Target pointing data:

** start **

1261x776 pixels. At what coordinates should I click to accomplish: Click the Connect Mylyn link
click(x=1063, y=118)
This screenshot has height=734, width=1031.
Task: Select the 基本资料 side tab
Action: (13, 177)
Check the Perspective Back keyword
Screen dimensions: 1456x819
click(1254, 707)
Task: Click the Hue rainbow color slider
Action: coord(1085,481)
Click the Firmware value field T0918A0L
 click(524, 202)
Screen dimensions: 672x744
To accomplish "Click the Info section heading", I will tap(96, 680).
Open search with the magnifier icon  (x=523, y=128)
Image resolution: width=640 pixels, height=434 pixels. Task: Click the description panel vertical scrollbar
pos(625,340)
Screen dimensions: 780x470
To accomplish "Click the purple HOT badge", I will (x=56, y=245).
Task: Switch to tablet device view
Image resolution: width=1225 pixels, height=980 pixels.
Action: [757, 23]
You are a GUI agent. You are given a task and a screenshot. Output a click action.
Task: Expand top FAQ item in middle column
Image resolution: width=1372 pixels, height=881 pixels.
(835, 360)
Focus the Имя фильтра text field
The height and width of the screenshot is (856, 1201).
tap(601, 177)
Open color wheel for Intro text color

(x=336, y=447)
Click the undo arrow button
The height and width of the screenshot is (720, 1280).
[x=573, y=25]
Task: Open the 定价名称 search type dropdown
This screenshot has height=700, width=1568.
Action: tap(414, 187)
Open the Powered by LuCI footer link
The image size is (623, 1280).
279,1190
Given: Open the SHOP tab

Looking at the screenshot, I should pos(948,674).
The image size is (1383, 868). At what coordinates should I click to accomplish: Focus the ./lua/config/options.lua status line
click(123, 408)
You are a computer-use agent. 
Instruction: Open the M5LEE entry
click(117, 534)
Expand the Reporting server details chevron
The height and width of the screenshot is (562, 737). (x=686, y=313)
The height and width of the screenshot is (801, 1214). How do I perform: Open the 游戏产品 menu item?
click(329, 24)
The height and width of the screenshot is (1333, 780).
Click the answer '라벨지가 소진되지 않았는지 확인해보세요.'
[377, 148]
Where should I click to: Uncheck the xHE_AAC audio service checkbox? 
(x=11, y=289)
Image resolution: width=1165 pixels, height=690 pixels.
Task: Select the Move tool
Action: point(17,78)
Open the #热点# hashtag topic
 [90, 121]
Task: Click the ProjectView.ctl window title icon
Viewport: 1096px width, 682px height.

** end **

AIM OF THE TASK:
Reproduce every line of the entries above verbatim, from first to last.

REPLY TO THE TASK:
1261x776 pixels. At what coordinates should I click to accomplish: Click the Connect Mylyn link
click(x=1063, y=118)
This screenshot has height=734, width=1031.
Task: Select the 基本资料 side tab
Action: (13, 177)
Check the Perspective Back keyword
Screen dimensions: 1456x819
click(1254, 707)
Task: Click the Hue rainbow color slider
Action: coord(1085,481)
Click the Firmware value field T0918A0L
 click(524, 202)
Screen dimensions: 672x744
To accomplish "Click the Info section heading", I will tap(96, 680).
Open search with the magnifier icon  (x=523, y=128)
Image resolution: width=640 pixels, height=434 pixels. Task: Click the description panel vertical scrollbar
pos(625,340)
Screen dimensions: 780x470
To accomplish "Click the purple HOT badge", I will (x=56, y=245).
Task: Switch to tablet device view
Image resolution: width=1225 pixels, height=980 pixels.
Action: [757, 23]
You are a GUI agent. You are given a task and a screenshot. Output a click action.
Task: Expand top FAQ item in middle column
Image resolution: width=1372 pixels, height=881 pixels.
(835, 360)
Focus the Имя фильтра text field
The height and width of the screenshot is (856, 1201).
tap(601, 177)
Open color wheel for Intro text color

(x=336, y=447)
Click the undo arrow button
The height and width of the screenshot is (720, 1280).
[x=573, y=25]
Task: Open the 定价名称 search type dropdown
This screenshot has height=700, width=1568.
Action: tap(414, 187)
Open the Powered by LuCI footer link
The image size is (623, 1280).
279,1190
Given: Open the SHOP tab

Looking at the screenshot, I should pos(948,674).
The image size is (1383, 868). At what coordinates should I click to accomplish: Focus the ./lua/config/options.lua status line
click(123, 408)
You are a computer-use agent. 
Instruction: Open the M5LEE entry
click(117, 534)
Expand the Reporting server details chevron
The height and width of the screenshot is (562, 737). (x=686, y=313)
The height and width of the screenshot is (801, 1214). How do I perform: Open the 游戏产品 menu item?
click(329, 24)
The height and width of the screenshot is (1333, 780).
Click the answer '라벨지가 소진되지 않았는지 확인해보세요.'
[377, 148]
Where should I click to: Uncheck the xHE_AAC audio service checkbox? 
(x=11, y=289)
Image resolution: width=1165 pixels, height=690 pixels.
Task: Select the Move tool
Action: point(17,78)
Open the #热点# hashtag topic
 [90, 121]
Task: Click the ProjectView.ctl window title icon
Viewport: 1096px width, 682px height.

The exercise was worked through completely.